- Task details: The data must be transcribed exactly, with no line missing.

Dataset items
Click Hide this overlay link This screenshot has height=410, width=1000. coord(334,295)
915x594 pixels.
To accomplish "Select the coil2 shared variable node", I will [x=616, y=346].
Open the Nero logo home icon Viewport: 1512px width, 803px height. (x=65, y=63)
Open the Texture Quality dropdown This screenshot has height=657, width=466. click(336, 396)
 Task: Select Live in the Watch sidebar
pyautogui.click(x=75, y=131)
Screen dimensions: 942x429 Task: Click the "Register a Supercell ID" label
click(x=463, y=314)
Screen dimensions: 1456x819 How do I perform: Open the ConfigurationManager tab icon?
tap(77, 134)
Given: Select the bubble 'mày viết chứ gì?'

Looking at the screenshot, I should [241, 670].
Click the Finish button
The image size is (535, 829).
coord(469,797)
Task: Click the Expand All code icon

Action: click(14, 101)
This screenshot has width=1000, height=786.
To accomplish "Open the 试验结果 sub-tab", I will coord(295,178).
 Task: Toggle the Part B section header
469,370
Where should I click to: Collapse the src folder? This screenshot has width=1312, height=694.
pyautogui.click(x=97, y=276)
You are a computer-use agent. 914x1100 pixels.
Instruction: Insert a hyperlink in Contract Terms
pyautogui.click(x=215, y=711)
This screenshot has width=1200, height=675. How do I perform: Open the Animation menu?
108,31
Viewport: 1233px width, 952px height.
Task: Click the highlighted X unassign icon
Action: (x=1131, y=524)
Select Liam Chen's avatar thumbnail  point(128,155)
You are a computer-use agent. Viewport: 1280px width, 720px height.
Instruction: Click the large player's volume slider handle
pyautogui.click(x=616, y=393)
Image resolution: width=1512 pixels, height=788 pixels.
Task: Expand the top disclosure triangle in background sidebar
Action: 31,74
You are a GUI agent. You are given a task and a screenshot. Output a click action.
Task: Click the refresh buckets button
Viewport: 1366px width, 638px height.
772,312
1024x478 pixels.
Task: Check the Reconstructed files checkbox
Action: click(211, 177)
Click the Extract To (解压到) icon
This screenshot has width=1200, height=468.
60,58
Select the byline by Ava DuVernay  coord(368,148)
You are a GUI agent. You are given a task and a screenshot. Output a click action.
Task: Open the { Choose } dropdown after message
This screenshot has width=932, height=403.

- Solution:
Click Hide this overlay link This screenshot has height=410, width=1000. coord(334,295)
915x594 pixels.
To accomplish "Select the coil2 shared variable node", I will [x=616, y=346].
Open the Nero logo home icon Viewport: 1512px width, 803px height. (x=65, y=63)
Open the Texture Quality dropdown This screenshot has height=657, width=466. click(336, 396)
 Task: Select Live in the Watch sidebar
pyautogui.click(x=75, y=131)
Screen dimensions: 942x429 Task: Click the "Register a Supercell ID" label
click(x=463, y=314)
Screen dimensions: 1456x819 How do I perform: Open the ConfigurationManager tab icon?
tap(77, 134)
Given: Select the bubble 'mày viết chứ gì?'

Looking at the screenshot, I should [241, 670].
Click the Finish button
The image size is (535, 829).
coord(469,797)
Task: Click the Expand All code icon

Action: click(14, 101)
This screenshot has width=1000, height=786.
To accomplish "Open the 试验结果 sub-tab", I will coord(295,178).
 Task: Toggle the Part B section header
469,370
Where should I click to: Collapse the src folder? This screenshot has width=1312, height=694.
pyautogui.click(x=97, y=276)
You are a computer-use agent. 914x1100 pixels.
Instruction: Insert a hyperlink in Contract Terms
pyautogui.click(x=215, y=711)
This screenshot has width=1200, height=675. How do I perform: Open the Animation menu?
108,31
Viewport: 1233px width, 952px height.
Task: Click the highlighted X unassign icon
Action: (x=1131, y=524)
Select Liam Chen's avatar thumbnail  point(128,155)
You are a computer-use agent. Viewport: 1280px width, 720px height.
Instruction: Click the large player's volume slider handle
pyautogui.click(x=616, y=393)
Image resolution: width=1512 pixels, height=788 pixels.
Task: Expand the top disclosure triangle in background sidebar
Action: 31,74
You are a GUI agent. You are given a task and a screenshot. Output a click action.
Task: Click the refresh buckets button
Viewport: 1366px width, 638px height.
772,312
1024x478 pixels.
Task: Check the Reconstructed files checkbox
Action: click(211, 177)
Click the Extract To (解压到) icon
This screenshot has width=1200, height=468.
60,58
Select the byline by Ava DuVernay  coord(368,148)
You are a GUI agent. You are given a task and a screenshot. Output a click action.
Task: Open the { Choose } dropdown after message
This screenshot has width=932, height=403.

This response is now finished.